The Virginia-class nuclear-powered attack submarine USS New Hampshire arrives at Norfolk Naval Shipyard in Virginia on Sept. 3, 2025, for a depot modernization period. (Shelby West/Norfolk Naval Shipyard)
The Navy is investing $448 million in AI and autonomy to speed up use of the technologies across the shipbuilding industry as part of efforts to revitalize it and encourage innovation, the service announced this week.
The investment in the Navy’s Shipbuilding Operating System will use software from American technology giant Palantir to offer shipbuilders, shipyards and suppliers the resources needed to modernize their operations, Secretary of the Navy John Phelan said Tuesday in a statement.
“By enabling industry to adopt AI and autonomy tools at scale, we’re helping the shipbuilding industry improve schedules, increase capacity, and reduce costs,” Phelan said. He added that the initiative was about “doing business smarter and building the industrial capability our Navy and nation require.”
The initiative will aggregate data from planning systems and databases, among other sources, to eliminate bottlenecks, streamline workflows and mitigate risk, allowing for quicker, more informed decisions, the Navy said.
For example, using AI helped one shipbuilder reduce submarine schedule planning from 160 manual hours to under 10 minutes while another was able to cut material review times from weeks to under one hour, according to the statement.
The initial effort will focus on submarine shipbuilders, shipyards and suppliers with expansion to surface ship programs as the Navy validates and refines the approach, according to the statement.
Phelan has promised to reshape how the Navy builds and fields ships with a focus on cutting costs and getting vessels to sea faster.
In November, he announced that the Navy was canceling the bulk of the $22 billion Constellation-class frigate program that had been beset with delays and cost overruns. Just two of the ships, already under construction, will be completed.
The move would free up money and shipyard space for other projects, Phelan said in a video posted to his X account on Nov. 25.
A little more than a week later, in another video, Phelan said the Navy had selected the design for its medium landing ships, calling the choice a second step in overhauling the service’s shipbuilding efforts.
The roughly 4,000-ton vessels, designed by Dutch shipbuilder Damen, can carry cargo and Marines more than 3,400 miles, offering “the right balance of capability, affordability and speed to field,” Phelan said in the Dec. 5 post to his X account.

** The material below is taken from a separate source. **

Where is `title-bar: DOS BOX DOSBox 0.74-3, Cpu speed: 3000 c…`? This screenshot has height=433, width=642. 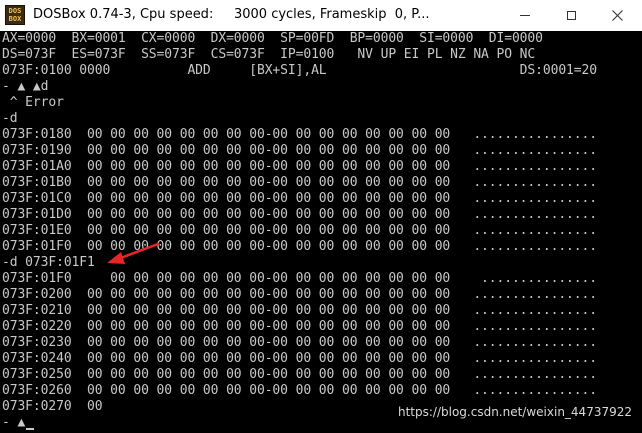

Its crane, berthing, helicopter and cargo capacities make “it an excellent choice for the Marine Corps requirement of no less than 35 medium landing ships to support naval expeditionary forces,” Gen. Eric Smith, Marine Corps commandant, said in the video.
The ship offers Marines the agility and flexibility needed in austere environments where there are no ports, Smith added.
Under a Trump Administration working plan dubbed “The Golden Fleet,” the Navy could grow from its current 287 ships to as many as 300 crewed vessels.
Stars and Stripes report Gary Warner in Washington state contributed to this report.